Changes in agriculture. The New Deal significantly enlarged the role the federal government played in agriculture. Its emphasis was on those who were severely hurt by the Depression, and it had significant success in restoring a measure of prosperity to agriculture even before the start of World War II. The Farm Credit Act (1933) protected farmers against foreclosure on their property, while the Commodity Credit Corporation extended loans to farmers on their crops. The loans made to electrical cooperatives through the Rural Electrification Administration (1935) doubled the number of farms receiving electricity by 1941. Meanwhile, agencies such as the Soil Conservation Service (1935), the Resettlement Administration (1935), and the Farm Security Administration (1937) were committed to improving farming techniques as well as the lot of migrant farm workers, tenant farmers and sharecroppers, and the rural poor.

The most important New Deal program aimed at helping agriculture, however, was the Agricultural Adjustment Act (AAA), passed on May 12. The purpose of the AAA was to get at the root of the farmers' dilemma — whenever prices fell, farmers increased production, which caused a market glut and depressed prices further. Through the AAA, farmers were paid to reduce their crops, either by plowing them under or by not cultivating a certain amount of acreage. The targeted commodities were wheat, cotton, corn, tobacco, rice, milk, and hogs (young livestock were slaughtered). The cost of the program was assumed by a tax on middlemen and food processors, such as grain elevator operators and meatpacking companies. The goal was to restore parity, or to give the American farmer the same purchasing power he enjoyed in the boom years between 1909 and 1914. By 1934, the production of several staple crops had decreased and farm prices, as well as farm income, rose accordingly.
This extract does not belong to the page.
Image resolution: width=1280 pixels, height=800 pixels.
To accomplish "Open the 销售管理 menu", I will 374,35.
The overall upward trend in farm prices and income was helped, ironically, by several years of drought in the mid 1930s that turned much of the topsoil of the Great Plains farmland into dust and made producing crops in these regions impossible. The farmers living in the drought‐stricken areas watched their crops, grass, and livestock slowly die. Although some impoverished families migrated to California in the hope of finding work, the majority of farmers remained on their land and endured the dust storms and hardships of the drought until it broke in 1939.
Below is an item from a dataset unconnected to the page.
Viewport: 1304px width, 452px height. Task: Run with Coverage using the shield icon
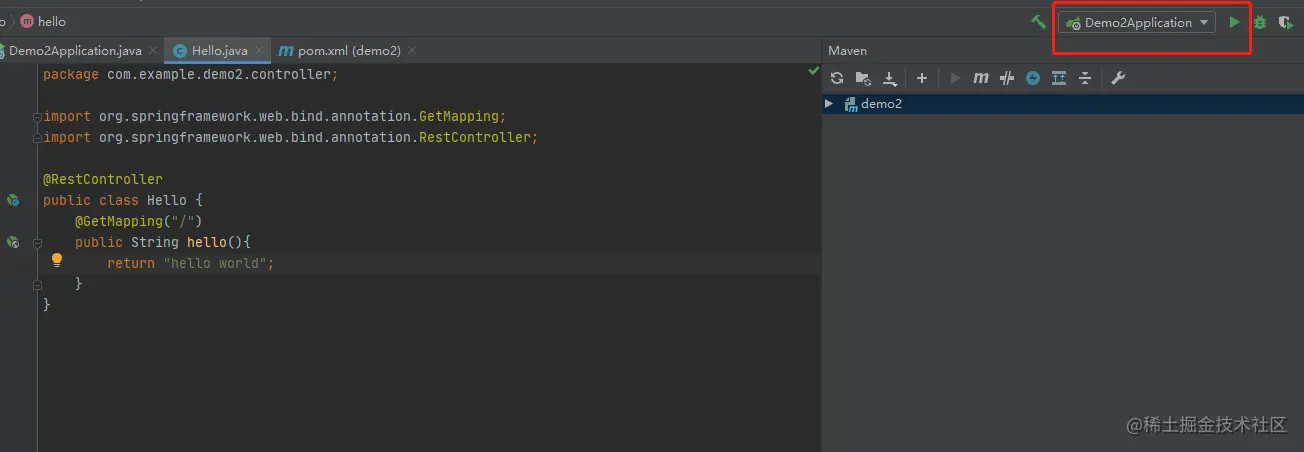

Industrial recovery. The New Deal also expanded the government's role in industry. Passed on June 16, the National Industrial Recovery Act (NIRA) suspended antitrust laws and instituted codes of fair competition in each industry. The legislation recognized the right of workers to organize and engage in collective bargaining, and the labor provisions of the fair‐competition codes established the 40‐hour week, set a minimum weekly wage, and prohibited child labor under the age of 16. The National Recovery Administration (NRA) pushed the drafting of codes by rallying public support behind the program; shops, stores, and business that complied with the codes in their industry were encouraged to display the “Blue Eagle” symbol of the NRA and consumers were expected to patronize those establishments. The codes seemed to encourage increases in both wages and prices, but critics claimed the NRA actually limited competition and encouraged monopoly. The NIRA was ultimately declared unconstitutional by the Supreme Court in 1935.

The NIRA also earmarked $3.3 billion for public works through the Public Works Administration (PWA). The purpose of the PWA was to “prime the pump” — in other words, government spending would provide jobs that would both increase consumer buying power and provide industry with a much needed stimulus. Under Secretary of the Interior Harold Ickes, who also served as the head of the PWA, the effort focused on permanent and socially useful projects, including the first federal housing program, support for public power through reclamation projects in the West, and a range of public improvements from bridges to lighthouses.